**Information provided**

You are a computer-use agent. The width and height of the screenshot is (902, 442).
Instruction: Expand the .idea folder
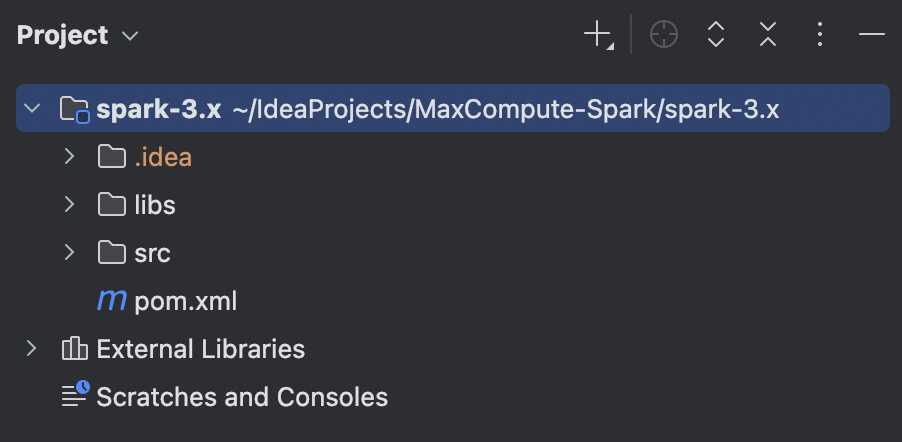click(69, 157)
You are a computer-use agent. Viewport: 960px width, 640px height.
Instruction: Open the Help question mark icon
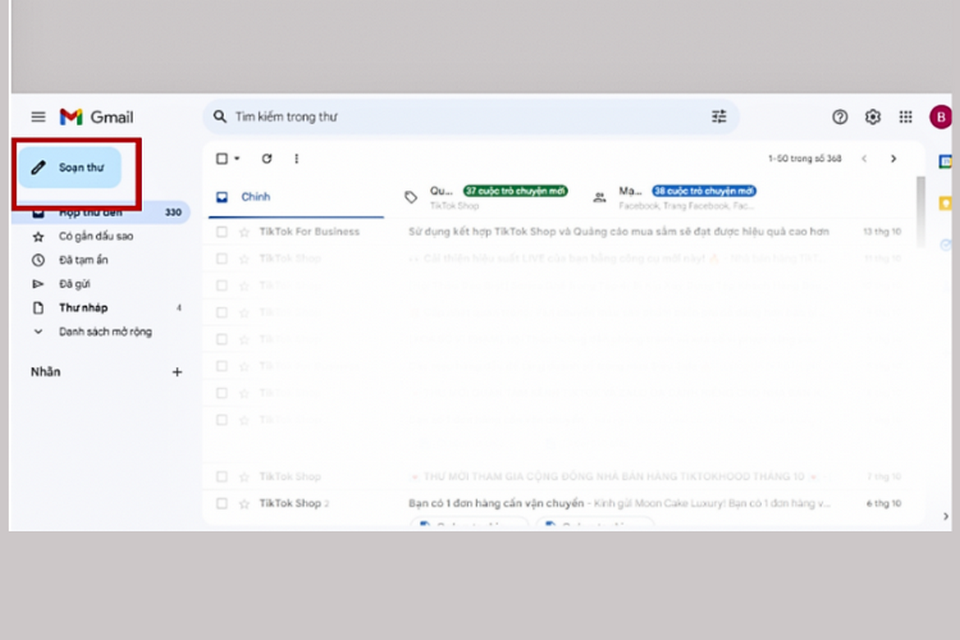click(840, 117)
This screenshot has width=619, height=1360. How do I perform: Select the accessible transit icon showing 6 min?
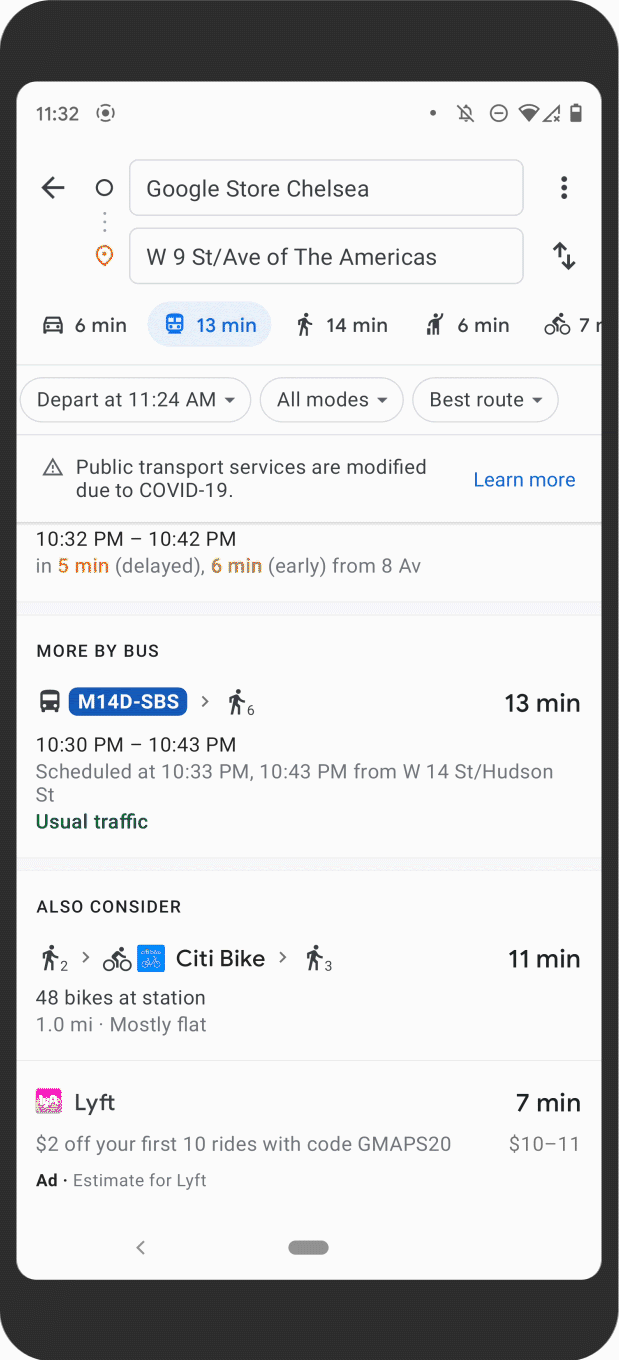click(434, 324)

**Instructions to follow**
From the line containing "This screenshot has" down to the last line of the data above, transcribe exactly those lines and no others; omit the pictures.

**Finished exercise**
This screenshot has width=619, height=1360. How do I perform: Select the accessible transit icon showing 6 min?
click(434, 324)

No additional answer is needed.